DIY guide to patching parquetry flooring

Parquet flooring enjoyed a revival from the mid-60s to mid-70s in Canada and the U.S. The most common type of flooring was a 12-inch square panel comprised of four smaller 6-by 6-inch tiles of red oak. Each small square consisted of seven flat pieces of hardwood, with their lengths aligned vertically and horizontally in a clockwise pattern, starting from the left top tile. 

The four-part panels were held together with wire hydraulically pressed into a groove that ran along the underside of each of the four tiles. Tenons extended from one edge of each tile, allowing panels to interlock as they were laid in a bed of adhesive troweled on to a wood substrate, usually plywood.

Recently, I faced a problem of patching an L-shaped section of parquet flooring from which I had removed a living room wall. The home’s owner had some parquet panels apparently leftover from the original floor; however, they were inadequate because they had fallen apart, leaving me a pile of 6-inch-by-7/8-inch wide oak pieces to work with. I wasted several hours attempting to square the sides of the L-shaped hole with a router and a ½” straight bit. I then tried to recreate the parquet pattern with the oak sticks. The result was less than successful, to say the least.

My next plan was to purchase new parquet panels. I was delighted to find the same product and design available on Home Hardware’s website. At least, I was delighted until I learned the flooring was sold in American stores. As I only needed 2 ½ panels to do the patch job, I decided the hassle and expense of ordering from the U.S. were not worth it.

Plan two involved manufacturing my own panels from leftover red oak boards I had stored in my shop. I ripped the boards into 3/16-inch thick strips by 7/8-inch wide pieces and cross-cut them to just over 6-inches long. I made a squaring jig to align and glue seven of the oak strips at once, using a Jorgensen hand clamp to apply pressure while the yellow woodworker’s adhesive set. Finally, I trimmed each of my ten tiles on my table saw to ensure they were exactly 6-inches square. 

Prying up the original 12-inch square panels was not difficult as the adhesive had dried out, losing its holding power. A couple of finishing nails had been driven through each tongue, easy to remove with a hammer’s claw. I scraped the old glue from the plywood substrate with a wide chisel.

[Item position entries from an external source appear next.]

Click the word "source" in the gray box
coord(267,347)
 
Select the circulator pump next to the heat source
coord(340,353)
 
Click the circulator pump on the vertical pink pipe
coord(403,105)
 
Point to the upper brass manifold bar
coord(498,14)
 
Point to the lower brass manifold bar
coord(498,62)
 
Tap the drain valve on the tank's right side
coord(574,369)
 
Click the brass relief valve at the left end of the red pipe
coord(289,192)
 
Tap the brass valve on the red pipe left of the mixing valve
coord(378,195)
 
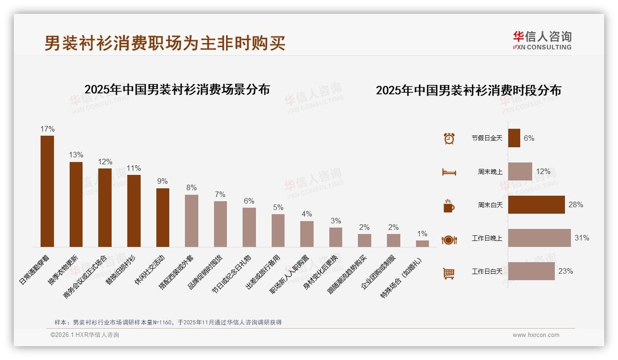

With the panels removed, I filled in the space they left with my six-inch tiles, arranging them so the pattern matched the old ones. The fit was very snug; on a few tiles I had to pare the edges with a sharp knife to leave room for expansion in warm, moist months. Because I did not create my tiles with T&G edges, I glued each to the plywood substrate with Weldbond and applied pressure by placing weight lifting plates on top of them. I felt confident using this method as the patch is not in a high traffic area and will be partly covered by a bookcase when the reno is completed.

When the tiles are stained and finished with polyurethane, they will be indistinguishable from the rest of the parquet floor.